Le président cubain, Miguel Diaz-Canel, a affirmé que son pays fera tout son possible pour se défendre si les États-Unis lancent un acte d’agression illégal contre Cuba.
Cuba « n’est pas un pays qui appelle à la guerre ou la promeut, mais nous n’avons pas peur de la guerre si nous devons la mener pour défendre notre patrie », a-t-il déclaré samedi.
Diaz-Canel a également souligné que le gouvernement cubain a fait de la défense nationale une « priorité absolue » depuis l’escalade des menaces du président américain Donald Trump contre le pays insulaire.

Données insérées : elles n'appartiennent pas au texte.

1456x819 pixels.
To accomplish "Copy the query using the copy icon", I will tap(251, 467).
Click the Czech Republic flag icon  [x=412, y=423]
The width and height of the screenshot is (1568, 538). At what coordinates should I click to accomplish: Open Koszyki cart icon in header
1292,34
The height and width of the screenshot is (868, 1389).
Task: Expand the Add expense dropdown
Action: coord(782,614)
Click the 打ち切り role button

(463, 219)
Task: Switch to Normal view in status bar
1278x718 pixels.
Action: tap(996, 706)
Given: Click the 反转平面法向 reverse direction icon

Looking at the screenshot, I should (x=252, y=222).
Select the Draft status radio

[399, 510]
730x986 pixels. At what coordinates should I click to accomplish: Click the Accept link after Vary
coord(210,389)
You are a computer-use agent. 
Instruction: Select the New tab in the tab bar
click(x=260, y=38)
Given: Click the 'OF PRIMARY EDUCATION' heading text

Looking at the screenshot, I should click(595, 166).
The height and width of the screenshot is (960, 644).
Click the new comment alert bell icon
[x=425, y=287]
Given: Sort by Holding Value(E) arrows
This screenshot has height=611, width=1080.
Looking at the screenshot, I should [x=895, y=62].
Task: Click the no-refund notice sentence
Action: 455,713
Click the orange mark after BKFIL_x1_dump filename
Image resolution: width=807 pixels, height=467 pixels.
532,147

Plus tôt cette semaine, Trump a déclaré : « Nous pourrions faire un détour par Cuba une fois que nous en aurons fini avec ça », en faisant référence à la guerre d’agression américano-israélienne contre la République islamique d’Iran.
Depuis plus de soixante ans, Cuba est soumise à des sanctions sévères et inhumaines des États-Unis, en violation flagrante des principes fondamentaux de la Charte des Nations Unies et du droit international.
Depuis janvier, date à laquelle les États-Unis ont enlevé le président vénézuélien Nicolas Maduro à la suite d’une intervention militaire illégale, l’administration Trump a intensifié sa campagne de pression contre Cuba.
En février, le président américain a imposé un blocus pétrolier à Cuba, tout en laissant entendre à plusieurs reprises qu’une opération de « changement de régime » serait possible contre le pays.
Le président Diaz-Canel a noté que la capitulation ne serait jamais une option pour le peuple cubain, malgré les souffrances causées par les mesures unilatérales des États-Unis.